After lacklustre opening weekends of $7.8M and $7.2M, Safe and The Raven took a kicking from The Avengers, their demographics being almost identical. A week on sees the two swap position, with Safe managing the weaker finish. The Jason Statham action flick dipped 69% on a Friday to Friday basis (69% overall), adding only $2.4M to its total, for a $12.8M ten day finish. It's almost a certainty that the picture won't surpass the disappointing $25M finish of Killer Elite. The Raven faired only slightly better, making only $844K on Friday, for a weekend finish of $2.5M ($12M overall since release). Of the two films, The Raven is the cheaper, with costs running to $26M (as opposed to Safe's $30M budget) but neither will end up losing money in the long run. Better release dates may have benefited both films, and they'll last one, perhaps two more weekends in the top ten.

Next up is the Earth Day documentary release, Chimpanzee. The Disney Nature release made $2.3M this weekend, to bring its total to date to $23M. It became the second most successful release for the subsidiary on Tuesday but won't surpass Earth's $32M finish.

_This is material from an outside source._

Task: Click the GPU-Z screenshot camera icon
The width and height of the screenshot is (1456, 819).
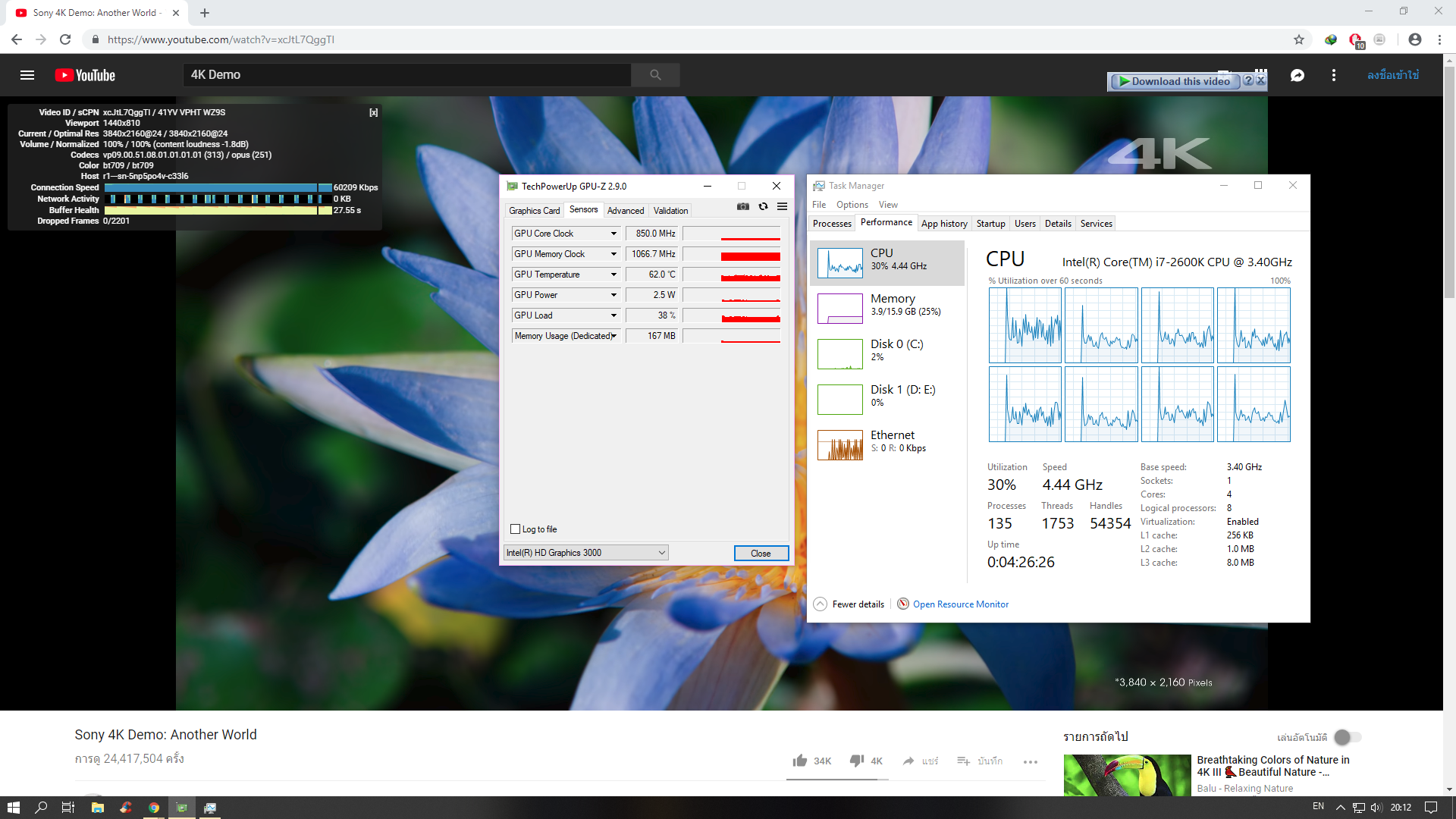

The Three Stooges adds $1.8M this frame, its fourth on general release, giving it a running total of $39.6M. The Farrelly Bros. comedy actually dropped out of the chart on Friday but matinee sales helped it secure one final top ten showing.

The limited release The Best Exotic Marigold Hotel made $750K from 27 locations, giving it a very strong screen/takings average. Also in limited release, Bernie, added another $140K from only 17 locations. The total so far for the Jack Black comedy is $261K.

 Even with The Avengers out there, Battleship still managed to cross $200M internationally this weekend.